→ Task description: Write out the listing below again, precisely as it is given.

------------------------------------

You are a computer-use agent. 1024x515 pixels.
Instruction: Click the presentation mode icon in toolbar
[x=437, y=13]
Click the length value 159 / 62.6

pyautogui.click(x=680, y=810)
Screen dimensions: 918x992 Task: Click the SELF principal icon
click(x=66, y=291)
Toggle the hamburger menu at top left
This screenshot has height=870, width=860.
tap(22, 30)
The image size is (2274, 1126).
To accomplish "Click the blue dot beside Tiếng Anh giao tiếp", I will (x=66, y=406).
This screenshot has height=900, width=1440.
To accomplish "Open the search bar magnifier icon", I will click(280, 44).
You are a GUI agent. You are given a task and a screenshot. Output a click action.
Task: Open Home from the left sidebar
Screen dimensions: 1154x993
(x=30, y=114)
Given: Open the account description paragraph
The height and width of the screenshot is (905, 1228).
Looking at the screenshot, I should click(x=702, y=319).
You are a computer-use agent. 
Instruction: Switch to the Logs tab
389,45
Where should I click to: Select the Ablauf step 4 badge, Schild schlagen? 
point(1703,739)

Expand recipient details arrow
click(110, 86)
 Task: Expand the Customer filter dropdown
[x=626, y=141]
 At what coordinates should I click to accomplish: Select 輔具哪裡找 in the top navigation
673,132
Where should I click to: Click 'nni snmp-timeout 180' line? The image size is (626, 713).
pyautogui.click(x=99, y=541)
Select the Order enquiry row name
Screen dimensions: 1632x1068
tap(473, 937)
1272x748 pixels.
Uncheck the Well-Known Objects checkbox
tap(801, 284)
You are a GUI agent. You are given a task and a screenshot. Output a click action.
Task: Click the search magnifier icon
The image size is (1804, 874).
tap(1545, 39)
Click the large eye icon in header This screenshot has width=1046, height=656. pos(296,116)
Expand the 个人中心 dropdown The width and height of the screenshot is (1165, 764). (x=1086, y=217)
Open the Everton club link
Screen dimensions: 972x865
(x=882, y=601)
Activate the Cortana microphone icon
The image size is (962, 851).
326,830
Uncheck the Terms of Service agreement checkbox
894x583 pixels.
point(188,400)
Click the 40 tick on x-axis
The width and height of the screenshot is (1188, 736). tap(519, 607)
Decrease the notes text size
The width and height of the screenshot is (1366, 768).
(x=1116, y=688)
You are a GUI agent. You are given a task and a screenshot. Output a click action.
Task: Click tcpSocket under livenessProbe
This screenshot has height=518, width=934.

------------------------------------

→ Exercise answer:
You are a computer-use agent. 1024x515 pixels.
Instruction: Click the presentation mode icon in toolbar
[x=437, y=13]
Click the length value 159 / 62.6

pyautogui.click(x=680, y=810)
Screen dimensions: 918x992 Task: Click the SELF principal icon
click(x=66, y=291)
Toggle the hamburger menu at top left
This screenshot has height=870, width=860.
tap(22, 30)
The image size is (2274, 1126).
To accomplish "Click the blue dot beside Tiếng Anh giao tiếp", I will (x=66, y=406).
This screenshot has height=900, width=1440.
To accomplish "Open the search bar magnifier icon", I will click(280, 44).
You are a GUI agent. You are given a task and a screenshot. Output a click action.
Task: Open Home from the left sidebar
Screen dimensions: 1154x993
(x=30, y=114)
Given: Open the account description paragraph
The height and width of the screenshot is (905, 1228).
Looking at the screenshot, I should click(x=702, y=319).
You are a computer-use agent. 
Instruction: Switch to the Logs tab
389,45
Where should I click to: Select the Ablauf step 4 badge, Schild schlagen? 
point(1703,739)

Expand recipient details arrow
click(110, 86)
 Task: Expand the Customer filter dropdown
[x=626, y=141]
 At what coordinates should I click to accomplish: Select 輔具哪裡找 in the top navigation
673,132
Where should I click to: Click 'nni snmp-timeout 180' line? The image size is (626, 713).
pyautogui.click(x=99, y=541)
Select the Order enquiry row name
Screen dimensions: 1632x1068
tap(473, 937)
1272x748 pixels.
Uncheck the Well-Known Objects checkbox
tap(801, 284)
You are a GUI agent. You are given a task and a screenshot. Output a click action.
Task: Click the search magnifier icon
The image size is (1804, 874).
tap(1545, 39)
Click the large eye icon in header This screenshot has width=1046, height=656. pos(296,116)
Expand the 个人中心 dropdown The width and height of the screenshot is (1165, 764). (x=1086, y=217)
Open the Everton club link
Screen dimensions: 972x865
(x=882, y=601)
Activate the Cortana microphone icon
The image size is (962, 851).
326,830
Uncheck the Terms of Service agreement checkbox
894x583 pixels.
point(188,400)
Click the 40 tick on x-axis
The width and height of the screenshot is (1188, 736). tap(519, 607)
Decrease the notes text size
The width and height of the screenshot is (1366, 768).
(x=1116, y=688)
You are a GUI agent. You are given a task and a screenshot. Output a click action.
Task: Click tcpSocket under livenessProbe
This screenshot has height=518, width=934.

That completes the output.